The program will help support Dallas-area BBYO’s annual budget and help continue to provide the quality programming and leadership development that has been a tradition for many years.

“Bricks for BBYO” is an opportunity for parents, alumni, advisors, current members and corporate sponsors to purchase a personally engraved brick that will be mounted on the walls outside the BBYO office area. Sherrie Stalarow, BBYO senior executive regional director, said that “these bricks will serve as a permanent testament to what BBYO has meant to the generations of teens who were and are members of BBYO in addition to the organization’s impact on the entire Dallas area Jewish community.”

Phase 1 raised over $10,000. Alissa Goodman, Dallas area BBYO adult board chair, said that “support for the program has been amazing” and that “Phase 2 is expected to exceed Phase 1’s results in a relatively short amount of time.”
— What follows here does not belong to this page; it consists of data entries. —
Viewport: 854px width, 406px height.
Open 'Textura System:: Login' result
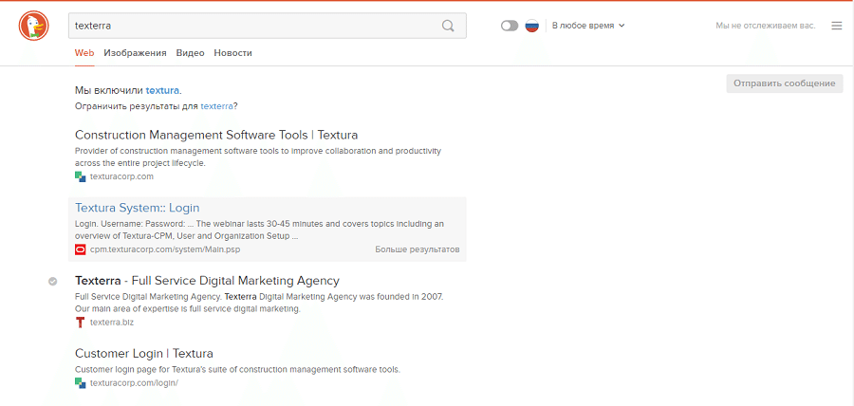point(137,208)
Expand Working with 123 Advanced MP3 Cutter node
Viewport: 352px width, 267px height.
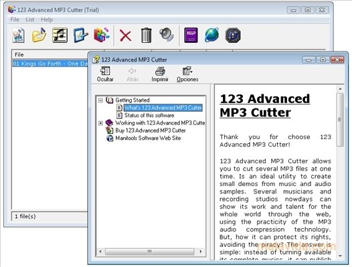(100, 123)
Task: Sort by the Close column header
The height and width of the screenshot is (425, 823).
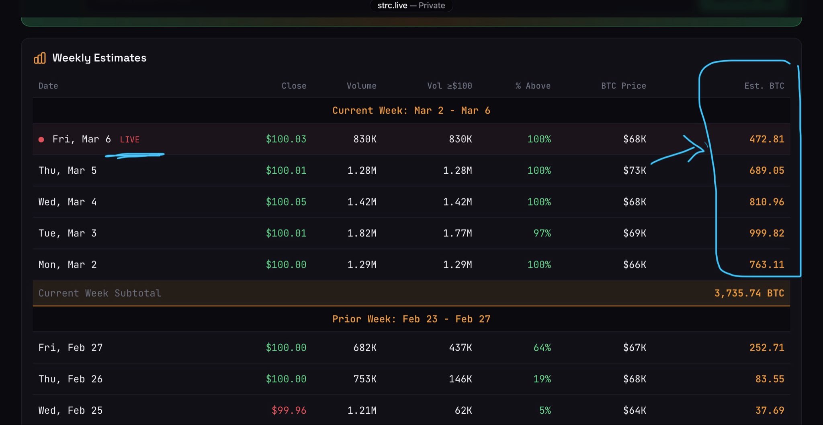Action: tap(294, 86)
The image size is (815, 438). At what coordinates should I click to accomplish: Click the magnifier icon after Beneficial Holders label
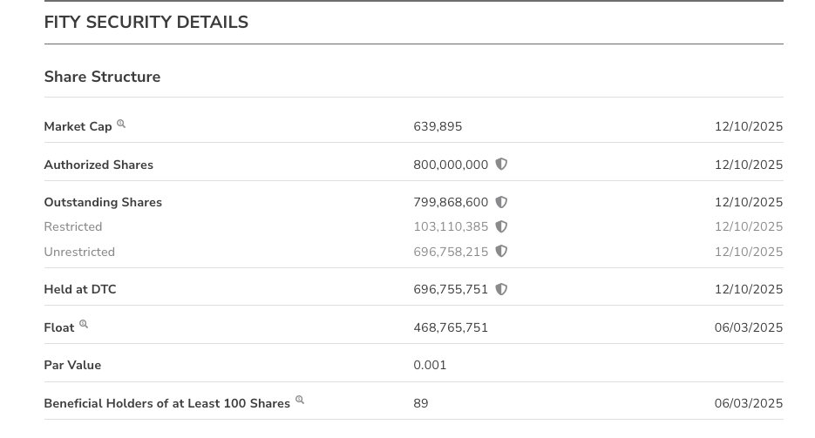300,401
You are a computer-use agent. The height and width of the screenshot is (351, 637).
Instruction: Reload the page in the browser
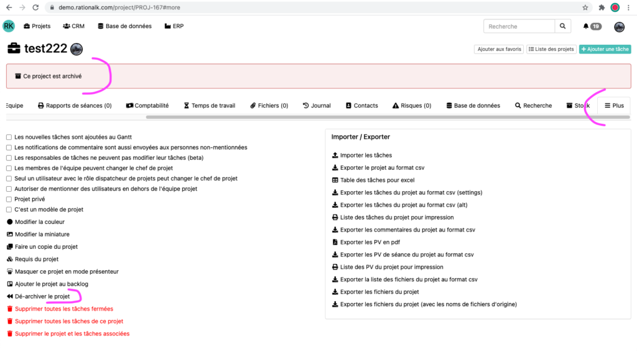[36, 7]
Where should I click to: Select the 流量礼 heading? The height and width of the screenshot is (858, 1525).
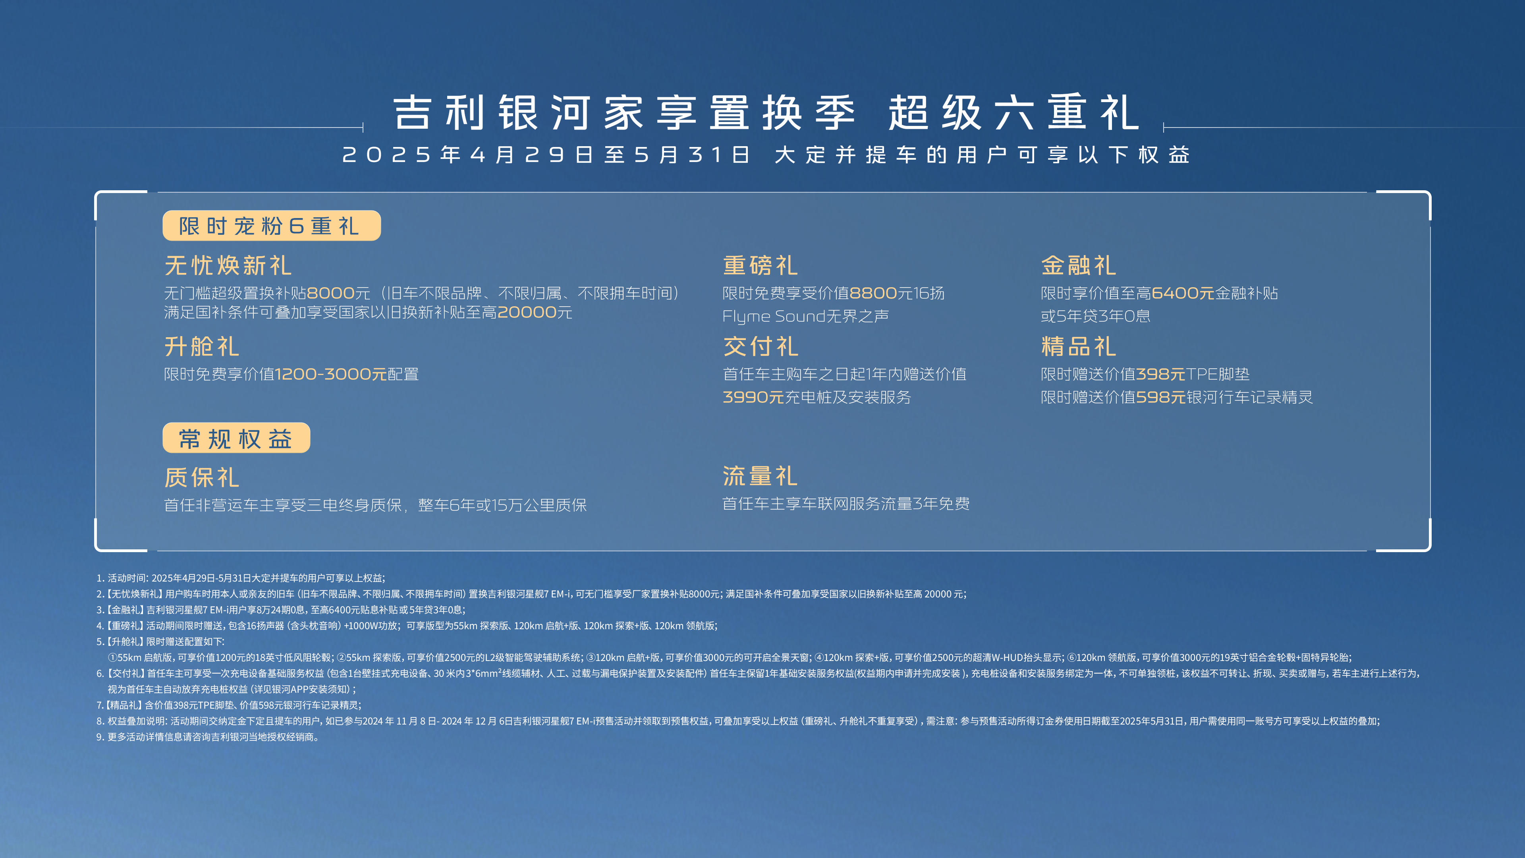tap(760, 476)
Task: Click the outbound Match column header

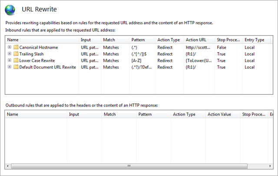Action: [119, 114]
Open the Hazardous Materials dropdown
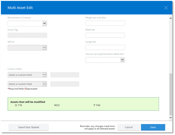The width and height of the screenshot is (175, 135). click(105, 60)
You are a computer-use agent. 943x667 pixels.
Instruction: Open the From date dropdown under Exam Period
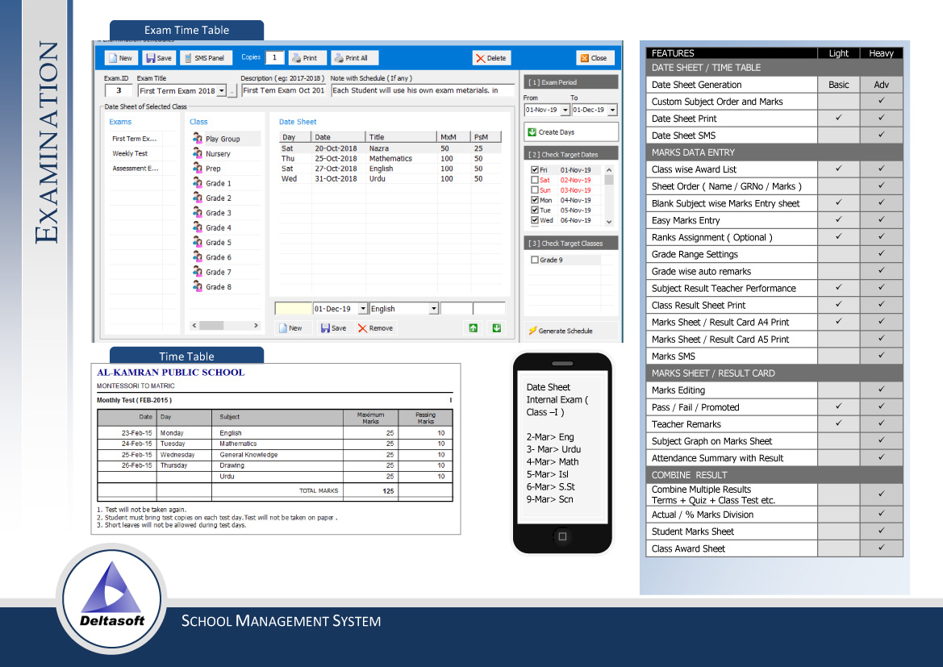(x=565, y=110)
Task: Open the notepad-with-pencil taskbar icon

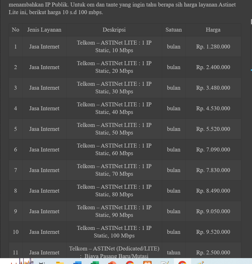Action: (165, 262)
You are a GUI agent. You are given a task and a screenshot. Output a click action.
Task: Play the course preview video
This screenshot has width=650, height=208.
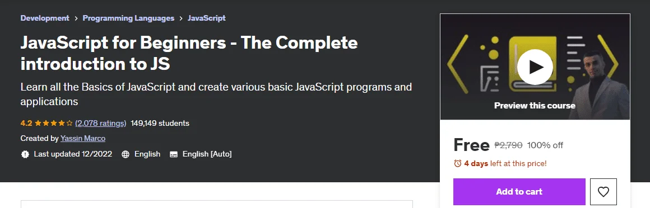pyautogui.click(x=535, y=67)
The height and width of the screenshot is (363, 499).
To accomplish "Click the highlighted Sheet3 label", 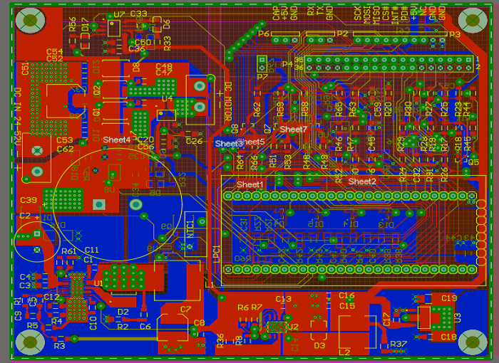I will (229, 143).
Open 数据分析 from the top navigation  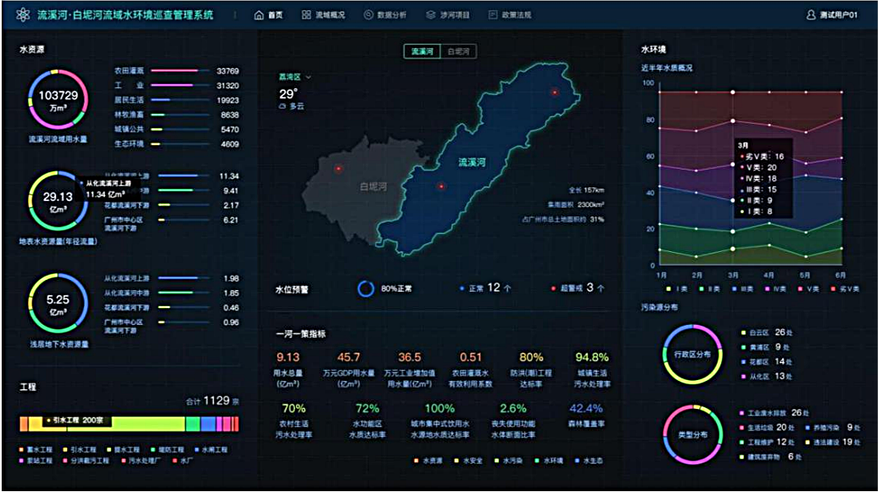[368, 13]
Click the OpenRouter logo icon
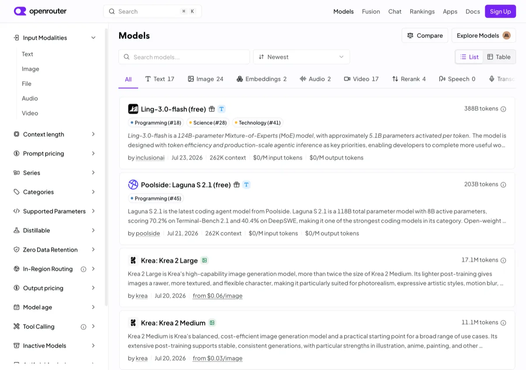 (x=20, y=11)
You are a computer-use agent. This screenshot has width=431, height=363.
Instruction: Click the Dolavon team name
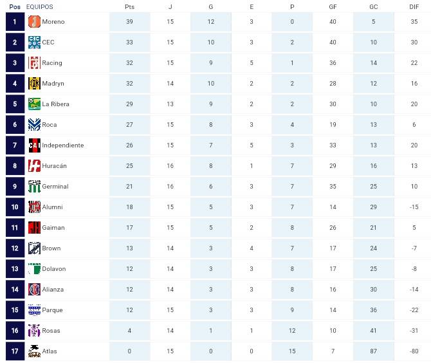(x=54, y=269)
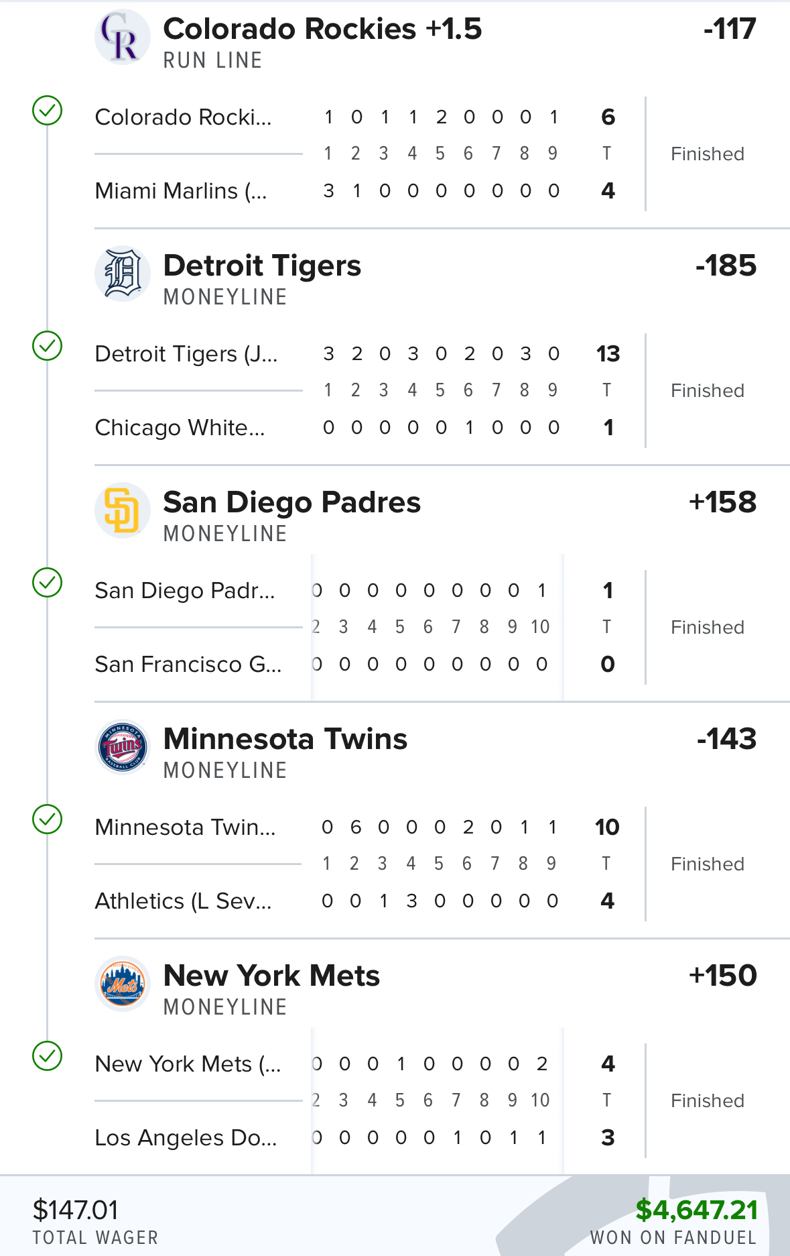Select the -143 Minnesota Twins odds
The image size is (790, 1256).
pos(726,739)
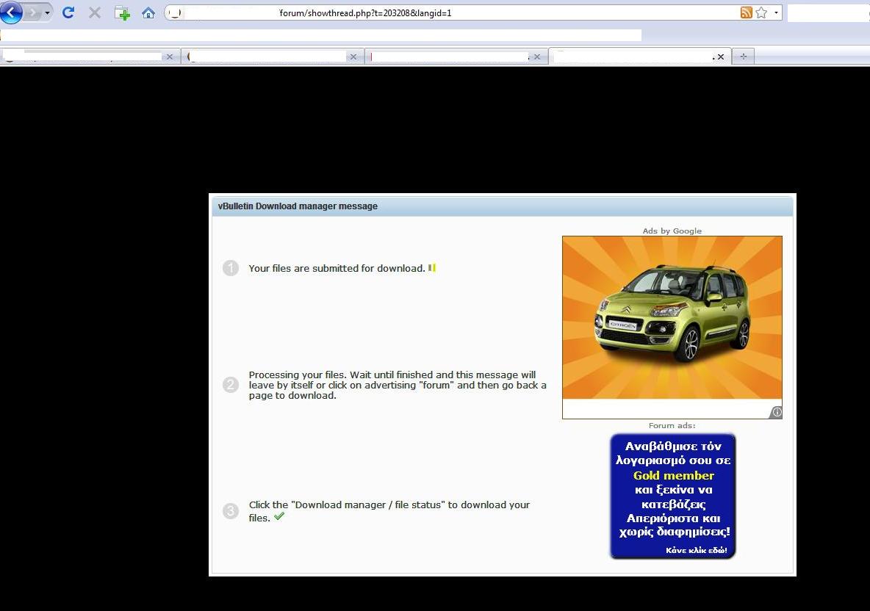
Task: Switch to the second browser tab
Action: [268, 57]
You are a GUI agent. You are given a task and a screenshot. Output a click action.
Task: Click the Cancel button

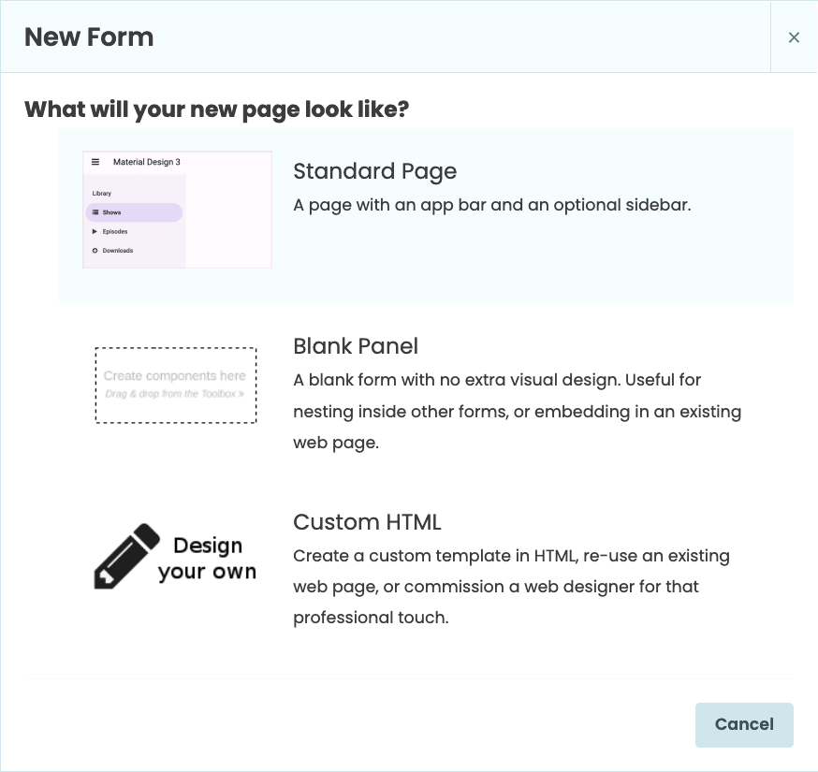[x=744, y=724]
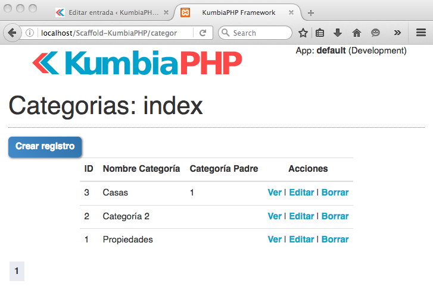Open Ver link for the Casas row
The width and height of the screenshot is (433, 293).
[275, 193]
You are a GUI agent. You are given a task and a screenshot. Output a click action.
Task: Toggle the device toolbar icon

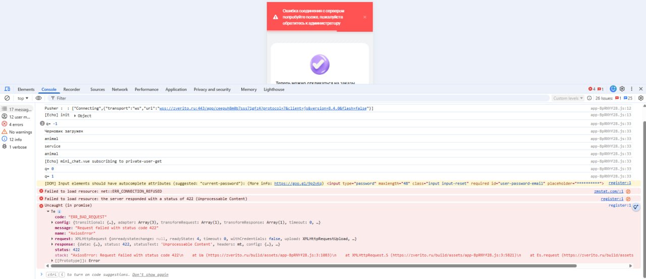point(8,89)
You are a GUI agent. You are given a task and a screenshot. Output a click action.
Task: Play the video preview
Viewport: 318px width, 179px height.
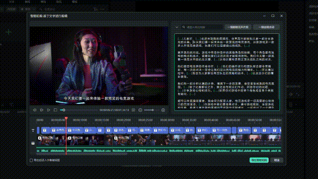49,110
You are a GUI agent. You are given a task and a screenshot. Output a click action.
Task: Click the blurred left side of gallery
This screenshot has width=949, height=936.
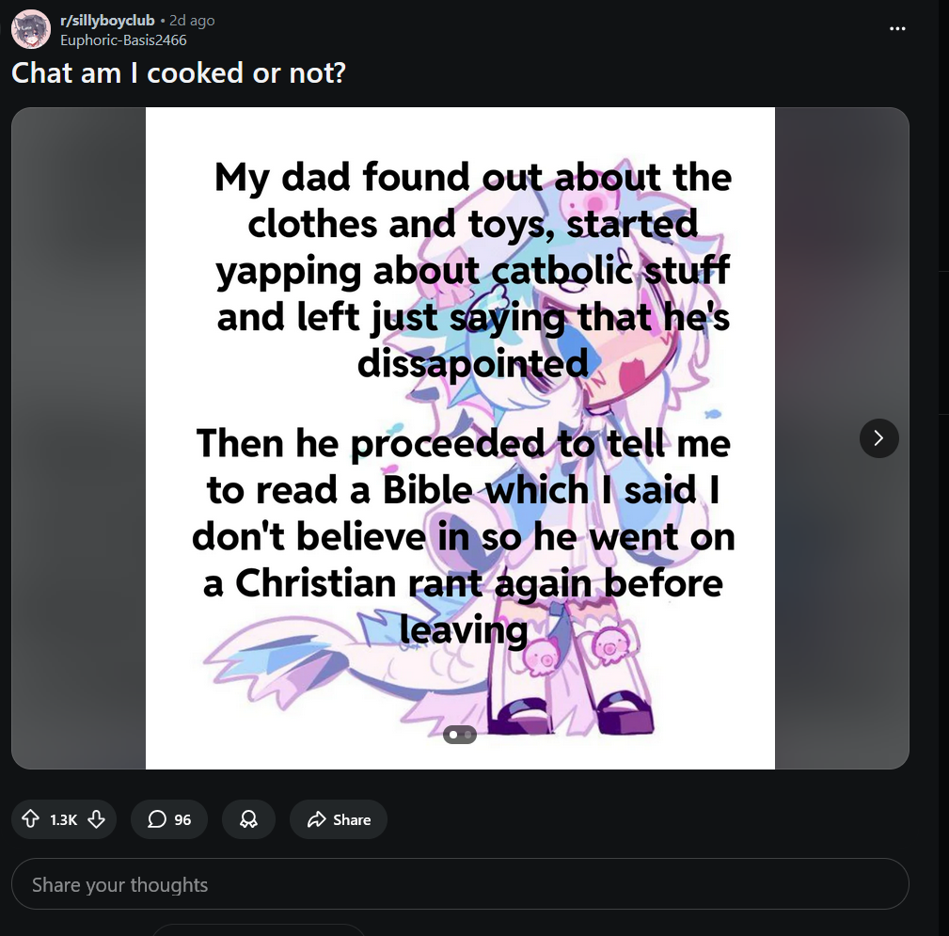pyautogui.click(x=78, y=437)
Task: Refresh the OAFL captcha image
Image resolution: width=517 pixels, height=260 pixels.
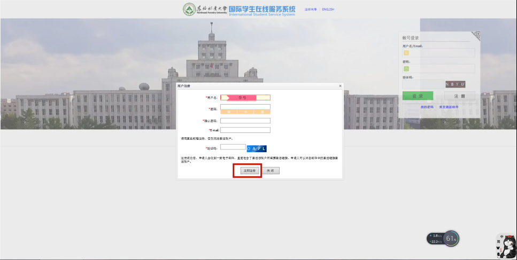Action: (257, 148)
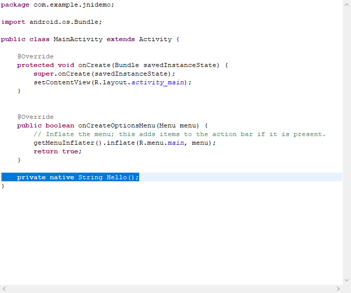This screenshot has width=351, height=293.
Task: Click the Hello native method name
Action: 116,177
The event will also include recognition of staff member Sharon Baron, who is retiring after 29 years of service. Stalarow added that “Sharon, who was the rock of the organization here in Dallas, will be greatly missed by both the professional staff and the kids.”

Stalarow asks that friends of BBYO who would like to contribute to Phase 2 call the BBYO office at 214-363-4654. The office will e-mail the order form to compose a personalized message. RSVPs for the dedication can be made through Alex Aronoff, Dallas director, at aaronoff@bbyo.org.

BBYO is known as the largest and most effective provider of identity-building and leadership development programs for Jewish teens. Headquartered in Washington, D.C., BBYO encompasses over 40 regions across North America, as well as Central and South America, Europe, Israel, South Africa, Australia and New Zealand. It includes more than 130 employees and over 800 volunteer advisors. BBYO has helped thousands of Dallas-area Jewish teens for over 50 years.

Protect yourself against identity theft

Bnai Zion and Congregation Tiferet Israel will be co-hosts when the United States Secret Service (a branch of the U.S. Department of Homeland Security) presents “How to Avoid Identity Theft in Your Business and Personal Life.” The program will be held on Wednesday, March 19, 7 to 9 p.m., at Tiferet Israel, 10909 Hillcrest Road.

A Q&A will follow the presentation. Those attending will receive a 46-page reference book that includes vital information prepared by the U.S. Federal Trade Commission. A $10 donation is requested. To register, call Avrille Harris Cohen, 972-918-9200.